United States District Court, D. Kansas
Oct 10, 2006
Case No. 06-40065-01-SAC (D. Kan. Oct. 10, 2006)

Opinion

Case No. 06-40065-01-SAC.

October 10, 2006


MEMORANDUM AND ORDER


Defendant is charged with one count of being a felon in possession of a firearm and one count of being a felon in possession of ammunition. This case comes before the court on defendant's motion to suppress custodial statements (Dk. 14). The government has responded, opposing suppression. (Dk. 26). An evidentiary hearing was held on September 26, 2006 after which the court took the motion under advisement. Having reviewed the pleadings and briefs, the admitted evidence, and the arguments of counsel, the court is ready to rule.

Facts

The following facts are based upon the admitted exhibits and the testimony of Officer Larry Gonzales, the sole witness, whose testimony the court finds to be credible. On March 26, 2006, at approximately 8:49 a.m., Topeka Police Department officers responded to a call about a domestic dispute. While en route to the residence, officers were advised that a white male named Michael Hines was pounding on the front door and windows of a residence, as if attempting to gain entry. Dispatch later advised that defendant had been known to carry a firearm, and that defendant had left the scene in a black Ford pickup.

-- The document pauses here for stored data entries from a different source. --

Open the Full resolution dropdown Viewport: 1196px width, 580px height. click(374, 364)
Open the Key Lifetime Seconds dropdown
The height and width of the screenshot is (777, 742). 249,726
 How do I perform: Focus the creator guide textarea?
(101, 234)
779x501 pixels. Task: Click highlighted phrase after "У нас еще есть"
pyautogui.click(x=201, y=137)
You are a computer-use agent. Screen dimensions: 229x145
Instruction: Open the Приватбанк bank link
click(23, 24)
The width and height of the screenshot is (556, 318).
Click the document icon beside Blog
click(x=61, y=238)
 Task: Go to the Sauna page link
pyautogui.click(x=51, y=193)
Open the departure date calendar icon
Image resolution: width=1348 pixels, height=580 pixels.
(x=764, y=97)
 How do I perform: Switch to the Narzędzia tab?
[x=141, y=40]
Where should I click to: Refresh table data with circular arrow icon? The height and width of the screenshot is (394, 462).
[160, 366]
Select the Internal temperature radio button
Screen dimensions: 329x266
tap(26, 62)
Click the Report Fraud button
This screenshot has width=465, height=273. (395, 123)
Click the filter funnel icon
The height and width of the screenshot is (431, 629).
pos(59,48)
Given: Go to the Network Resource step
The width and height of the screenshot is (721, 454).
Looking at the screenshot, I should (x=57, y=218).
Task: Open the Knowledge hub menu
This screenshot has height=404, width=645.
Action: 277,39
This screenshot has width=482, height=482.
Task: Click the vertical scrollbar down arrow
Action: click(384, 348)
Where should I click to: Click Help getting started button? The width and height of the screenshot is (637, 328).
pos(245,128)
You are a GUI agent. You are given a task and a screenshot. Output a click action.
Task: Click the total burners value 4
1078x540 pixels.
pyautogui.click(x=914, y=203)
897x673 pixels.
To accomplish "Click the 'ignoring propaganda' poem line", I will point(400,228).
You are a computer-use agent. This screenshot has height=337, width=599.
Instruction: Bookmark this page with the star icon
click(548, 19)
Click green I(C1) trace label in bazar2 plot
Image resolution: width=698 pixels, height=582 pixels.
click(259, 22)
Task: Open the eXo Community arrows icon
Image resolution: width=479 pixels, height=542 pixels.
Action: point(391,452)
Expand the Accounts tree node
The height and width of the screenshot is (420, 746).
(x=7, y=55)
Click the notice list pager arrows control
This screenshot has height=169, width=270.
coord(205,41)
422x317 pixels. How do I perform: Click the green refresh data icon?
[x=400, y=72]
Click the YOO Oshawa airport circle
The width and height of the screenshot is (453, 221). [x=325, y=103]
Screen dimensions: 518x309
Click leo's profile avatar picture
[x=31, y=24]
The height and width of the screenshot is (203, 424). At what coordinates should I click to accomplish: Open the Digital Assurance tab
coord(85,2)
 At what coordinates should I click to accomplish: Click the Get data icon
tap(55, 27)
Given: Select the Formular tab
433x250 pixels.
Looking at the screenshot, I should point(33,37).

Officer Gonzales was nearby when he observed a white male speeding in a black Ford pickup. He followed the pickup for a while to verify that it was the same one involved in the domestic incident, then stopped it. As he approached the pickup, he saw defendant leaning toward the passenger side area, as if to hide or grab something beneath the seat. Upon seeing this gesture, Officer Gonzales pulled his service weapon and kept it in low profile as he approached the pickup.

Officer Gonzales made contact with defendant and asked him to put his hands on the steering wheel, which defendant did. The officer advised defendant he had been stopped because of a report of a domestic disturbance, and asked for his identification. Defendant acknowledged the officer, provided his identification, and admitted that he had recently been at the incident location to check on his sixteen year-old daughter. The officer then asked defendant to exit the pickup and defendant complied. Officer Gonzales then explained the possibility that a firearm was involved, and asked permission to pat defendant down for weapons, which permission was granted. Officer Gonzales found no firearm on defendant's person during the pat down.

Officer Gonzales then stated that for everyone's safety, he wished to check the interior of the pickup to make sure there were no weapons, to which defendant replied, "okay." The officer had defendant sit on the curb between defendant's pickup and the officer's vehicle, facing the street. Officer Ortiz then arrived as back-up, and kept an eye on defendant.

Officer Gonzales returned to the pickup and asked the ten to twelve year-old boy in the front passenger to exit the vehicle so that he could check the pickup for weapons. As the child stepped out of the pickup the child grabbed a coat that he had been sitting on. Officer Gonzales found this to be unusual since the boy was already wearing a heavy coat, so asked the child to leave the coat in the pickup. After the child complied, the officer frisked him for weapons and, finding nothing, had him sit beside defendant on the curb.

When Officer Gonzales picked up the coat by its sleeve he felt a small, bulky item, later identified as a purple Crown Royal bag containing a ziplock bag with marijuana and zigzag rolling papers. As he lifted the coat, a small loaded firearm in a brown leather holster fell onto the seat. Officer Gonzales immediately returned to defendant and placed him in handcuffs, then frisked the boy again and placed him in his patrol car. Officer Gonzales then returned to the pickup where Officer Ortiz was inspecting the firearm.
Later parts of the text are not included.